A former state senator who authored a law requiring publicly held corporations to place a minimum number of women on their boards retook the witness stand Tuesday at a California bench trial over the law's constitutionality and insisted corporate gender diversity helps taxpayers.

Former Sen. Hannah-Beth Jackson underwent more cross-examination by Robert Patrick Sticht of Judicial Watch Inc., who represents three taxpayers who argue that Senate Bill 826 is an illegal use of taxpayers' money under the state constitution because enforcing it "employs express gender classifications."

Sticht asked Jackson to explain her assertion that the bill helps taxpayers.

"Are you suggesting to me, as a California taxpayer for many years, that I was paying more taxes because there were not enough women on the boards of publicly held corporations headquartered in California?" Sticht asked.

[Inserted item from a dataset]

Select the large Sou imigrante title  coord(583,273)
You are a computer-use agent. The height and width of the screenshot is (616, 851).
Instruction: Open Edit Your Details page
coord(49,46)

Jackson said that "was not what I have said at all," but that "there are many advantages to having this kind of gender diversity on corporate boards, because of the benefits associated with greater profitability and productivity, better governance and accountability, etc. Companies are more likely to thrive, and that benefits the California taxpayer."

The trial, which began Dec. 1 but took a significant break over the holidays, is focused on S.B. 826, which was signed by former Gov. Jerry Brown in September 2018 and mandated that public companies based in the state have at least one woman on their boards of directors by the end of 2019.

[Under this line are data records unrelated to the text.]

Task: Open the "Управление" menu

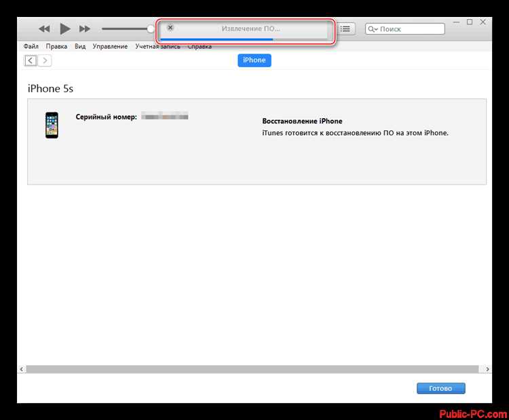Action: tap(111, 46)
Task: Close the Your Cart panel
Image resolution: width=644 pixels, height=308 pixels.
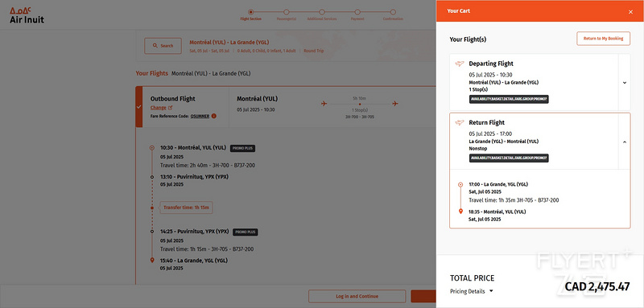Action: pyautogui.click(x=630, y=12)
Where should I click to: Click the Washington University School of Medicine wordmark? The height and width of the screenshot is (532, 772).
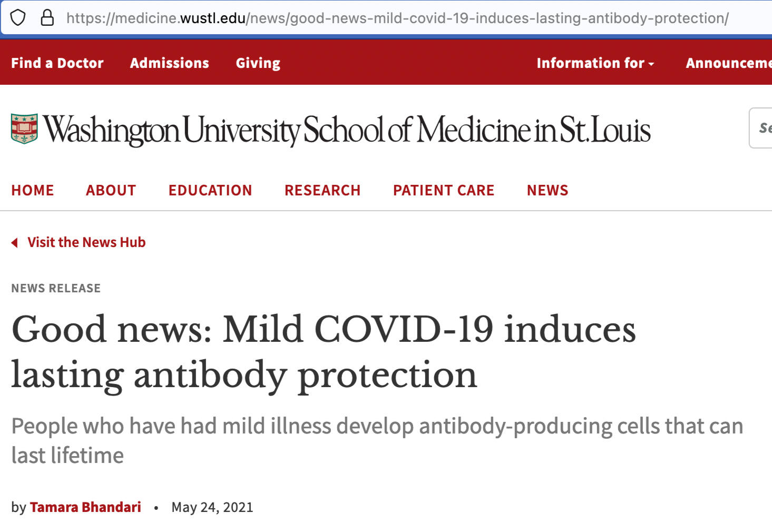click(x=347, y=130)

The law also sets higher minimum benchmarks for businesses to meet in the following years. By the end of 2021, public businesses in California were required to have at least two female directors if they have five total directors, or three female directors if they have six or more. Businesses could be liable for fines of at least $100,000 for violating those requirements.

The complaint was filed on behalf of three California taxpayers in 2019.

"The legislation's quota system for female representation on corporate boards employs express gender classifications," the taxpayers argued in the complaint. "As a result, S.B. 826 is immediately suspect and presumptively invalid and triggers strict scrutiny review."

Because the law requires such classifications, S.B. 826 can only be justified by a compelling governmental interest, and the classifications have to be narrowly constructed to serve that interest, the taxpayers said.

Jackson testified in December that when speaking to her Senate colleagues about the bill, she told them that her 2013 resolution urging companies to add women informed the companies that studies showed profitability went up when women are included on boards and that companies have "better governance, are more productive, that they benefit the shareholders [and] public employees and that they help end gender discrimination by adding women to their boards."

Under Tuesday's cross-examination, Sticht asked Jackson to read various passages from many of the studies she relied on where they stated no precise "causal link" was ever established between board gender diversity and profitability, although she noted they found a correlation between the two factors.

Sticht asked if she could recall any legislator who voted on the bill expressing any concern over the lack of causality found in the studies, and Jackson responded, "Did they use the actual word 'causality'? I don't believe. But 'causality' deals with something that I am not an expert in. 'Correlation' I can understand."

She added, "'Causality,' I believe, is a technical term and I don't believe any of my colleagues used that term 'causality' in their discussion about the legislation."